--- AIM OF THE TASK ---
Copy all of the data below word for word, keeping every line unchanged.

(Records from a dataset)

________________

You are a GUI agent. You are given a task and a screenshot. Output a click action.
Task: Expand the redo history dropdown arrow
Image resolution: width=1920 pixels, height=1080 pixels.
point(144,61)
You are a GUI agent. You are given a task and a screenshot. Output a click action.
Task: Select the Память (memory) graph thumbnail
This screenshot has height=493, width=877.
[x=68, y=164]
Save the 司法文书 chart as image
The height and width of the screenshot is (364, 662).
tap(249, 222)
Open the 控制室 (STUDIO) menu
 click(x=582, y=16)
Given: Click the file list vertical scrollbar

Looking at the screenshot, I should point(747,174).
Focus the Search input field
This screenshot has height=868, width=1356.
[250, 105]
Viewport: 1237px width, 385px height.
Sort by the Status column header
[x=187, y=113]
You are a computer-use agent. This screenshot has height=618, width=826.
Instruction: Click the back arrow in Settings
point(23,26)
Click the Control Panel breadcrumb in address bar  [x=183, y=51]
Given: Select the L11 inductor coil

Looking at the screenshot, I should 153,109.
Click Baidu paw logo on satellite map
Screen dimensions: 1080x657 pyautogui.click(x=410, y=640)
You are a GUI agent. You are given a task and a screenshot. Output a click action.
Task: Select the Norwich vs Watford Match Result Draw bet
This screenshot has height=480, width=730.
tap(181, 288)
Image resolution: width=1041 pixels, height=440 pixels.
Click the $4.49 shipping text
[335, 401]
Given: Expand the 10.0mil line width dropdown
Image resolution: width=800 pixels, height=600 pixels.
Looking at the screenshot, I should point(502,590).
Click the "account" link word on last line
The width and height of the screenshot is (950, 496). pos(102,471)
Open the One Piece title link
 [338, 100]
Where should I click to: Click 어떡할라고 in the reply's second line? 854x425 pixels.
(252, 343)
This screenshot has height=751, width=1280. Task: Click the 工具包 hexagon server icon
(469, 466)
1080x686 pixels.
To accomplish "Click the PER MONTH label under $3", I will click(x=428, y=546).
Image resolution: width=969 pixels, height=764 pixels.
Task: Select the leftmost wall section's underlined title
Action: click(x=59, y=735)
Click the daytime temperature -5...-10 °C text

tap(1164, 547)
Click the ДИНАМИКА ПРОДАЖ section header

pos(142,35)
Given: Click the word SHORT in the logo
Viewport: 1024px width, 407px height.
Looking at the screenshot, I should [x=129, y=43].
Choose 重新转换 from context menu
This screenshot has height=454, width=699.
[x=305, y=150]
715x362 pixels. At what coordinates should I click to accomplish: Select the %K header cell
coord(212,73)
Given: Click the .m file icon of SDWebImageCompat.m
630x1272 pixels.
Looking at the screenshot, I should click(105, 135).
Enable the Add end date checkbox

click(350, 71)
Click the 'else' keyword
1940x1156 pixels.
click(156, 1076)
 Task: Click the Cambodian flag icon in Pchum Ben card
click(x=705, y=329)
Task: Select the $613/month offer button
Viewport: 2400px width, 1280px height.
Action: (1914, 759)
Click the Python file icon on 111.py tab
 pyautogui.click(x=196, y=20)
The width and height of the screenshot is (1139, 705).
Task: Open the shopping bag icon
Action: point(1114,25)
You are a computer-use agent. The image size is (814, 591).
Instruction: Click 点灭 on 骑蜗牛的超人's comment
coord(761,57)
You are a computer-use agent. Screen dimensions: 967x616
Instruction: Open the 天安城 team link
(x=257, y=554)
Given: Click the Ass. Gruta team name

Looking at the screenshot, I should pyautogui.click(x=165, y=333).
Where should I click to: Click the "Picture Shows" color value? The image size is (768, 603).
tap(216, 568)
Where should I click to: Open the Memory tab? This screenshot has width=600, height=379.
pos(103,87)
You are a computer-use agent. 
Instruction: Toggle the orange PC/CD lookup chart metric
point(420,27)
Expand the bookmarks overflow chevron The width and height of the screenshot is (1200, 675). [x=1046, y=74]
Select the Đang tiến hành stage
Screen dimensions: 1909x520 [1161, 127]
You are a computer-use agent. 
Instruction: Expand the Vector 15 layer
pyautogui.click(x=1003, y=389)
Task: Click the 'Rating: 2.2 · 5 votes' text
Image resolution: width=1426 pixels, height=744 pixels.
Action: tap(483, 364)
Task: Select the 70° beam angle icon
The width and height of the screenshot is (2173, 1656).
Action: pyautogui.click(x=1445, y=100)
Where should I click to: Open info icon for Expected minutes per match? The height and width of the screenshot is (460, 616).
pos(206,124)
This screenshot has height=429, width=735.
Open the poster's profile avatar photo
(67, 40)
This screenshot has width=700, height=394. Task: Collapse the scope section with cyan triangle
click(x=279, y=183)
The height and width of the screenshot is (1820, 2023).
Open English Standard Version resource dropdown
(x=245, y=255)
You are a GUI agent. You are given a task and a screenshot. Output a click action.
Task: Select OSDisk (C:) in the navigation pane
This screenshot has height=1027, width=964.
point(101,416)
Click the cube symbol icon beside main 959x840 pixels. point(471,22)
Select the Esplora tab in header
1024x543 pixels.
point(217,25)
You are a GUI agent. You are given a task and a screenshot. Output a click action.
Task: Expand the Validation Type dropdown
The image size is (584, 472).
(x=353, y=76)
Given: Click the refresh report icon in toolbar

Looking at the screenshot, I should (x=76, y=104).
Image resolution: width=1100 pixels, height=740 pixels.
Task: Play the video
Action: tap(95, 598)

________________

--- ANSWER FOR THE TASK ---
You are a GUI agent. You are given a task and a screenshot. Output a click action.
Task: Expand the redo history dropdown arrow
Image resolution: width=1920 pixels, height=1080 pixels.
point(144,61)
You are a GUI agent. You are given a task and a screenshot. Output a click action.
Task: Select the Память (memory) graph thumbnail
This screenshot has height=493, width=877.
[x=68, y=164]
Save the 司法文书 chart as image
The height and width of the screenshot is (364, 662).
tap(249, 222)
Open the 控制室 (STUDIO) menu
 click(x=582, y=16)
Given: Click the file list vertical scrollbar

Looking at the screenshot, I should point(747,174).
Focus the Search input field
This screenshot has height=868, width=1356.
[250, 105]
Viewport: 1237px width, 385px height.
Sort by the Status column header
[x=187, y=113]
You are a computer-use agent. This screenshot has height=618, width=826.
Instruction: Click the back arrow in Settings
point(23,26)
Click the Control Panel breadcrumb in address bar  [x=183, y=51]
Given: Select the L11 inductor coil

Looking at the screenshot, I should 153,109.
Click Baidu paw logo on satellite map
Screen dimensions: 1080x657 pyautogui.click(x=410, y=640)
You are a GUI agent. You are given a task and a screenshot. Output a click action.
Task: Select the Norwich vs Watford Match Result Draw bet
This screenshot has height=480, width=730.
tap(181, 288)
Image resolution: width=1041 pixels, height=440 pixels.
Click the $4.49 shipping text
[335, 401]
Given: Expand the 10.0mil line width dropdown
Image resolution: width=800 pixels, height=600 pixels.
Looking at the screenshot, I should point(502,590).
Click the "account" link word on last line
The width and height of the screenshot is (950, 496). pos(102,471)
Open the One Piece title link
 [338, 100]
Where should I click to: Click 어떡할라고 in the reply's second line? 854x425 pixels.
(252, 343)
This screenshot has height=751, width=1280. Task: Click the 工具包 hexagon server icon
(469, 466)
1080x686 pixels.
To accomplish "Click the PER MONTH label under $3", I will click(x=428, y=546).
Image resolution: width=969 pixels, height=764 pixels.
Task: Select the leftmost wall section's underlined title
Action: click(x=59, y=735)
Click the daytime temperature -5...-10 °C text

tap(1164, 547)
Click the ДИНАМИКА ПРОДАЖ section header

pos(142,35)
Given: Click the word SHORT in the logo
Viewport: 1024px width, 407px height.
Looking at the screenshot, I should [x=129, y=43].
Choose 重新转换 from context menu
This screenshot has height=454, width=699.
[x=305, y=150]
715x362 pixels. At what coordinates should I click to accomplish: Select the %K header cell
coord(212,73)
Given: Click the .m file icon of SDWebImageCompat.m
630x1272 pixels.
Looking at the screenshot, I should click(105, 135).
Enable the Add end date checkbox

click(350, 71)
Click the 'else' keyword
1940x1156 pixels.
click(156, 1076)
 Task: Click the Cambodian flag icon in Pchum Ben card
click(x=705, y=329)
Task: Select the $613/month offer button
Viewport: 2400px width, 1280px height.
Action: (1914, 759)
Click the Python file icon on 111.py tab
 pyautogui.click(x=196, y=20)
The width and height of the screenshot is (1139, 705).
Task: Open the shopping bag icon
Action: point(1114,25)
You are a computer-use agent. The image size is (814, 591).
Instruction: Click 点灭 on 骑蜗牛的超人's comment
coord(761,57)
You are a computer-use agent. Screen dimensions: 967x616
Instruction: Open the 天安城 team link
(x=257, y=554)
Given: Click the Ass. Gruta team name

Looking at the screenshot, I should pyautogui.click(x=165, y=333).
Where should I click to: Click the "Picture Shows" color value? The image size is (768, 603).
tap(216, 568)
Where should I click to: Open the Memory tab? This screenshot has width=600, height=379.
pos(103,87)
You are a computer-use agent. 
Instruction: Toggle the orange PC/CD lookup chart metric
point(420,27)
Expand the bookmarks overflow chevron The width and height of the screenshot is (1200, 675). [x=1046, y=74]
Select the Đang tiến hành stage
Screen dimensions: 1909x520 [1161, 127]
You are a computer-use agent. 
Instruction: Expand the Vector 15 layer
pyautogui.click(x=1003, y=389)
Task: Click the 'Rating: 2.2 · 5 votes' text
Image resolution: width=1426 pixels, height=744 pixels.
Action: tap(483, 364)
Task: Select the 70° beam angle icon
The width and height of the screenshot is (2173, 1656).
Action: pyautogui.click(x=1445, y=100)
Where should I click to: Open info icon for Expected minutes per match? The height and width of the screenshot is (460, 616).
pos(206,124)
This screenshot has height=429, width=735.
Open the poster's profile avatar photo
(67, 40)
This screenshot has width=700, height=394. Task: Collapse the scope section with cyan triangle
click(x=279, y=183)
The height and width of the screenshot is (1820, 2023).
Open English Standard Version resource dropdown
(x=245, y=255)
You are a GUI agent. You are given a task and a screenshot. Output a click action.
Task: Select OSDisk (C:) in the navigation pane
This screenshot has height=1027, width=964.
point(101,416)
Click the cube symbol icon beside main 959x840 pixels. point(471,22)
Select the Esplora tab in header
1024x543 pixels.
point(217,25)
You are a GUI agent. You are given a task and a screenshot. Output a click action.
Task: Expand the Validation Type dropdown
The image size is (584, 472).
(x=353, y=76)
Given: Click the refresh report icon in toolbar

Looking at the screenshot, I should (x=76, y=104).
Image resolution: width=1100 pixels, height=740 pixels.
Task: Play the video
Action: tap(95, 598)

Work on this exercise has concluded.